▶ [PAGE EXTRACT]

Yes, you can rely on sheepdog's redundancy for sure.

> If I understand well, directio performances depends on the underlying physical storage so on a decent SSD, this could give good results right ?

It depends, but you can try and test the option with or without.

> I don't really understand the "-n" thing ... can you explain me what it does and in which case it is recommended to enable it ?

It drops 'O_SYNC' for openning the file, so your data might survice the power
outage in your data center, but most of the time, it won't courrupt your data
because of redundancy provided by sheepdog. I'd recommend you enable it if you
can see much improvement in performance.

> Last, I'm still asking myself which settings would be the best for cluster formating using Erasure Code. I have 9 nodes and I'd like to find the good balance between performances, capacity and security.
> As I understand, in the x:y tuple, I can't have less than x nodes alive for the cluster to remain functionnal and I can lose y nodes at the same time with no data loss and no downtime ... right ?
> Documentation is not very clear concerning x ... there (https://github.com/sheepdog/sheepdog/wiki/Erasure-Code-Support) it is written that x must be in the 2,4,8,16 range (so, power of 2) but there (http://www.sheepdog-project.org/doc/redundancy_level.html), it is written that it can be a multiply of 2 (2,4,6,8,10,12,...) ... Which one is right ?

power of 2 is right because the x must be divisor of 4M.

> For my concern, I was hesitating between these settings :
> - 4:2 because I can run with very few nodes but I can lose only 2 nodes and the ratio is 0.5 which seems a good balance (only 1.5x the vdi size as real storage usage and recovery divided by 2)
> - 6:3 which would give me the same ratio but would give me the ability to lose 3 nodes (but I'll need to have 2/3 of my cluster still alive so in that case, it just fits my current configuration)

6:3 isn't a valid tuple so you can only choose 4:2, which I think is reasonable
for your setup.

Thanks,
Yuan

▶ [SUPPLIED INFORMATION]
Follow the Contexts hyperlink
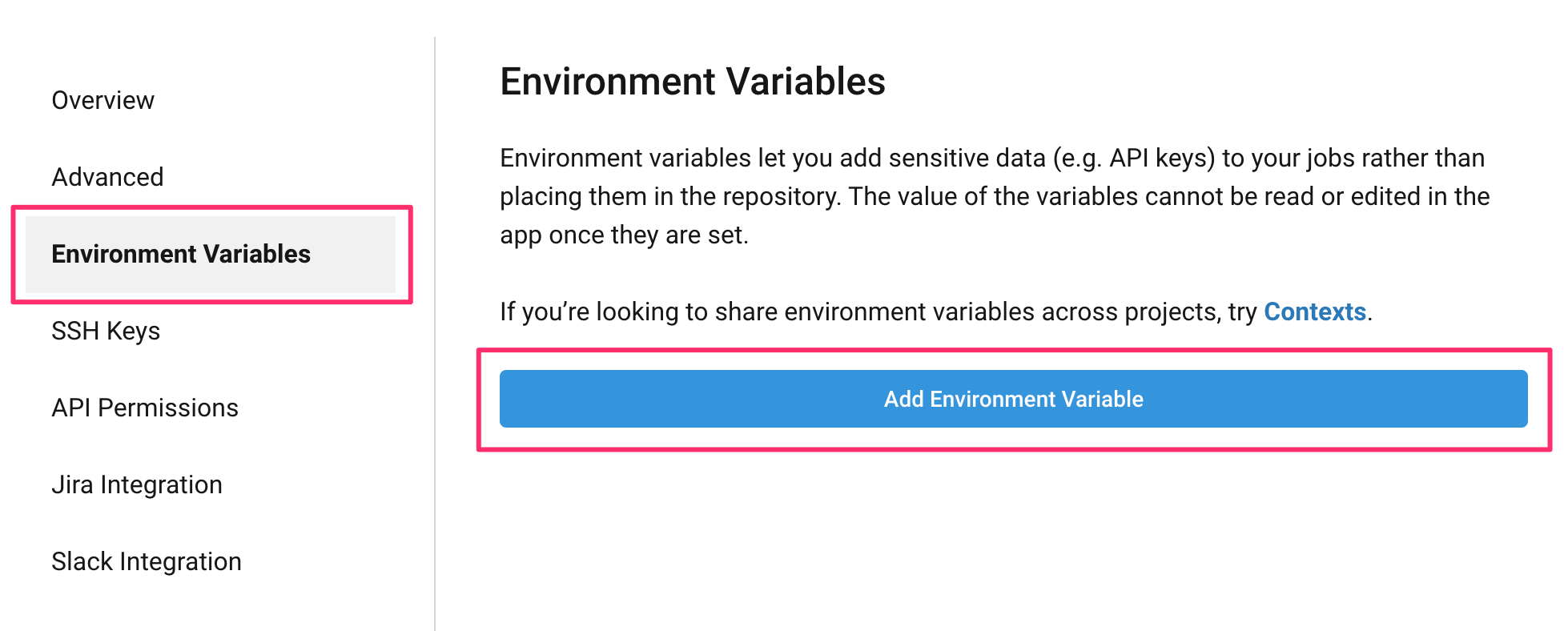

--

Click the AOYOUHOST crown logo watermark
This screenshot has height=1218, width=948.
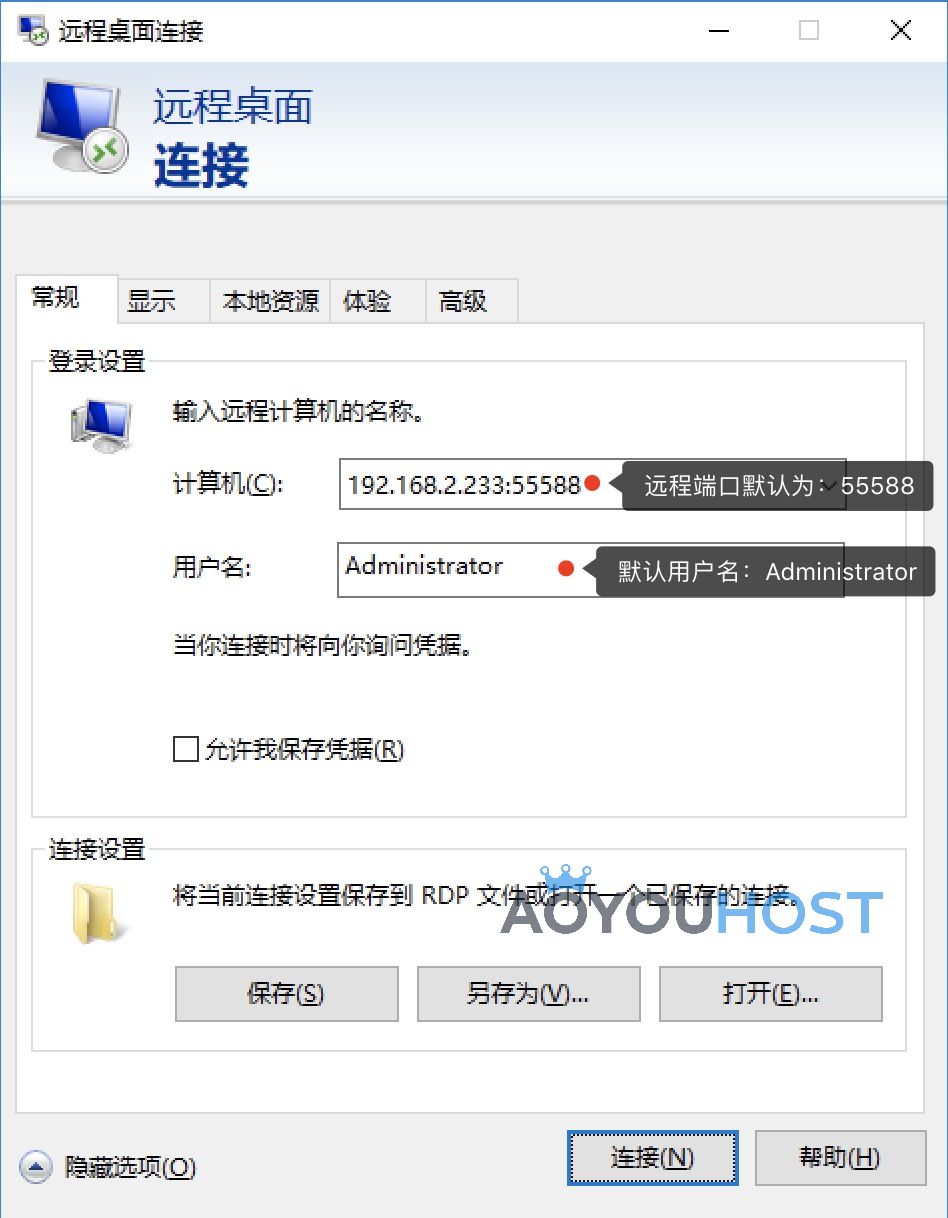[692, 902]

▶ [GOAL 1] Summarize the sheepdog forum reply in two sentences.
▶ [GOAL 2] Please print the part of the sheepdog forum reply that begins at the words "It depends, but" and stops after "enable it ?".

▶ [EXERCISE SOLUTION 1] The reply says sheepdog's redundancy can be relied on and that direct I/O performance depends on the setup, so the option should be tested with and without it. For erasure code, x must be a power of 2 because it has to be a divisor of 4M, so 6:3 is not a valid tuple and 4:2 is the reasonable choice for the setup described.

▶ [EXERCISE SOLUTION 2]
It depends, but you can try and test the option with or without.

> I don't really understand the "-n" thing ... can you explain me what it does and in which case it is recommended to enable it ?